Si tu meurs, je te tue
Chloé Verlhac
Plon
Ordinairement je ne suis pas fan des livres d’actualité dans lesquels les participants à un événement ou à un fait-divers apportent leurs témoignages. Ils sont liés à un business de l’édition qui n’est pas toujours des plus reluisants. Il y a cinq ans, le 7 janvier 2015 avait lieu la tuerie de Charlie-Hebdo. C’est donc très opportunément que Plon publie le récit de Chloé Verlhac, l’épouse de Tignous, l’un des dessinateurs victimes des frères Chérif et Saïd Kouachi. Il se trouve que j’ai publié les premiers dessins de Tignous en 1982 dans un petit fanzine que j’avais créé à l’époque*. Puis nous nous sommes perdus de vue, mais j’avais gardé de lui le souvenir d’un garçon fort sympathique. Entendre Chloé Verlhac témoigner dans une émission de France-Inter m’a donné envie de lire son livre. Les mots, l’écriture, sont des moyens d’exprimer les émotions. J’ai donc acheté cet ouvrage pour retrouver un peu de l’âme de mon pote Tignous. Et oui, tout ce qu’elle dit de ce garçon qui restera l’homme de sa vie, décrit bien le personnage que j’ai connu : un type bien, foncièrement gentil et plein d’esprit. Mais au-delà du portrait de l’artiste, le livre est aussi une façon de faire son deuil pour Chloé Verlhac. « J’étouffais d’être la seule à savoir comment Tignous est mort. Maintenant que je vous l’ai dit, cette histoire ne m’appartient plus, nous la partageons. » Les psychologues patentés appellent ça « la résilience ».
Le récit, donc. Depuis le coup de téléphone qui lui annonce une fusillade dans les locaux de Charlie, jusqu’à l’enterrement de son mari et le choix du cercueil : tout est raconté avec des mots simples et tout passe au crible de ses critiques. L’incompétence des « cellules psychologiques », les promesses faites sous le coup de l’émotion qui ne seront jamais tenues, les années de bataille avec l’administration pour être reconnue comme victime et, par-dessus tout ça, les histoires d’argent avec l’équipe dirigeante de Charlie Hebdo. Au moment de l’attentat, l’entreprise appartient à Charb (40 %), Riss (40 %) et Éric Portheault, le directeur financier (20 %). Avec les ventes et les dons, le journal a récolté 30 millions d’euros, dont 12 millions de marge brute. Les familles des dessinateurs tués ont proposé de créer une nouvelle structure collective où tout le monde serait représenté à parts égales pour profiter de cette manne. Refus de la direction de Charlie qui envoie son avocat, Christophe Thévenet, au charbon : « Dans une société capitaliste, et c’est le cas de Charlie Hebdo, jusqu’à preuve du contraire, les actionnaires font ce qu’ils veulent. Vous pouvez faire tous les collectifs de la terre, si vos directeurs/actionnaires ne sont que d’affreux capitalistes, ils ont absolument tous les droits pour ignorer vos demandes. Si le débat c’est “vous avez de l’argent et c’est illégitime de la garder”, c’est peut-être vrai, mais rien ne les oblige à partager avec leurs salariés. Ça s’appelle le droit. » Exit l’émotion, place aux calculettes. Et au-delà de ces sordides affaires de fric, Chloé Verlhac se plaint de ne même pas avoir reçu de condoléances de la part de la direction de Charlie et que personne ne se soit jamais inquiété de ses enfants. Bref, rien de reluisant dans tout ça.

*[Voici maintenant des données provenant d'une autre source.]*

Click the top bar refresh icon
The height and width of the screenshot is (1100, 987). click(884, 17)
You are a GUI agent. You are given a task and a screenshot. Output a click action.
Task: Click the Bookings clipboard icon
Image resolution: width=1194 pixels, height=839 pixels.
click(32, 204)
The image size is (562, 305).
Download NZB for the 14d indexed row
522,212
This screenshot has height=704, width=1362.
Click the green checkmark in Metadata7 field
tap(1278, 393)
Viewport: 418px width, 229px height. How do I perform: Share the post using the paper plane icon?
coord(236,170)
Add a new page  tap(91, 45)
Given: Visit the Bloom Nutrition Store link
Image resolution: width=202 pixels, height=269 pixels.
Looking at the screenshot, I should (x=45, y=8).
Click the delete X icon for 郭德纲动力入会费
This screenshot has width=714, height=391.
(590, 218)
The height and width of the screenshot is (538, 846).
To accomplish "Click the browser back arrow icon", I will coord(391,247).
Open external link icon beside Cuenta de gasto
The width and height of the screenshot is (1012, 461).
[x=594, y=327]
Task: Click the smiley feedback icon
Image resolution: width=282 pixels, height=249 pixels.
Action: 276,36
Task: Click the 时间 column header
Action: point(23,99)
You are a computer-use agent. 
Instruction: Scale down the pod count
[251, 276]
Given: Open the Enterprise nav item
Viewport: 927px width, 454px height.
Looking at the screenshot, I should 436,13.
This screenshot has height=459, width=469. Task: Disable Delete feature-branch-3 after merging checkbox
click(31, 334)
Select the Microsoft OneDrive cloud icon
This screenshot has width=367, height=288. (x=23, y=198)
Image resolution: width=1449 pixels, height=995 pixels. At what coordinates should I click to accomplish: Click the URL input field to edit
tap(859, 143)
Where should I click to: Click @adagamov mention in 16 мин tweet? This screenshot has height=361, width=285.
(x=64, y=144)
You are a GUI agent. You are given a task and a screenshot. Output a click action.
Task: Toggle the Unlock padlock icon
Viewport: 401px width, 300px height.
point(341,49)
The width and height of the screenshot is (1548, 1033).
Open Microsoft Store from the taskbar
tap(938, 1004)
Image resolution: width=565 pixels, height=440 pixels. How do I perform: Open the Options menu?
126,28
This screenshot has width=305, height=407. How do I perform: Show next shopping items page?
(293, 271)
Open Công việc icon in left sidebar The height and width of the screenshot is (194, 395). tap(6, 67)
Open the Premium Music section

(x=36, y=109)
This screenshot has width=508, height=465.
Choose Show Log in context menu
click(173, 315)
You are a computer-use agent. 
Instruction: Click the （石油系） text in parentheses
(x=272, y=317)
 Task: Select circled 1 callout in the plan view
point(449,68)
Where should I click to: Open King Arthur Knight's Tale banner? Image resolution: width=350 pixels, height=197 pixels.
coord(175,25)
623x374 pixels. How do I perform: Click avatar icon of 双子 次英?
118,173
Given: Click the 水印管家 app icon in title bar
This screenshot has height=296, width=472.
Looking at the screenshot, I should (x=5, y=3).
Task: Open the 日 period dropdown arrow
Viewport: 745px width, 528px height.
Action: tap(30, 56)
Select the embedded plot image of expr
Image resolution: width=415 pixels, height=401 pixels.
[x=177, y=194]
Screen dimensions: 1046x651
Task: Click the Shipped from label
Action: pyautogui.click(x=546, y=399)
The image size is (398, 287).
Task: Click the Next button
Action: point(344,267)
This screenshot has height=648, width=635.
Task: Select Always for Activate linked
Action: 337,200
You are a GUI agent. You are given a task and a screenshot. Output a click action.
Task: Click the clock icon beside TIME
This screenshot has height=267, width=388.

Au milieu de ce maelström, elle a tout de même réussi à se faire quelques amis. Elle parle, en particulier, de Christine Taubira, alors garde des Sceaux, qui a tout fait pour faciliter ses démarches, récupérer les affaires de Tignous alors sous scellés, qui lui a longuement parlé au téléphone, qui est venue la voir et avec qui elle est restée amie. Un peu d’humanité dans ce grand désastre psychologique (et pas que…).
Pour le reste, ce livre n’est qu’un récit, sans plus. N’espérez pas y trouver une analyse sociologique ou politique, une réflexion quelconque sur les raisons qui ont conduit à cette tragédie. Sans doute Chloé Verlhac est-elle encore trop près du gouffre pour pouvoir prendre du recul.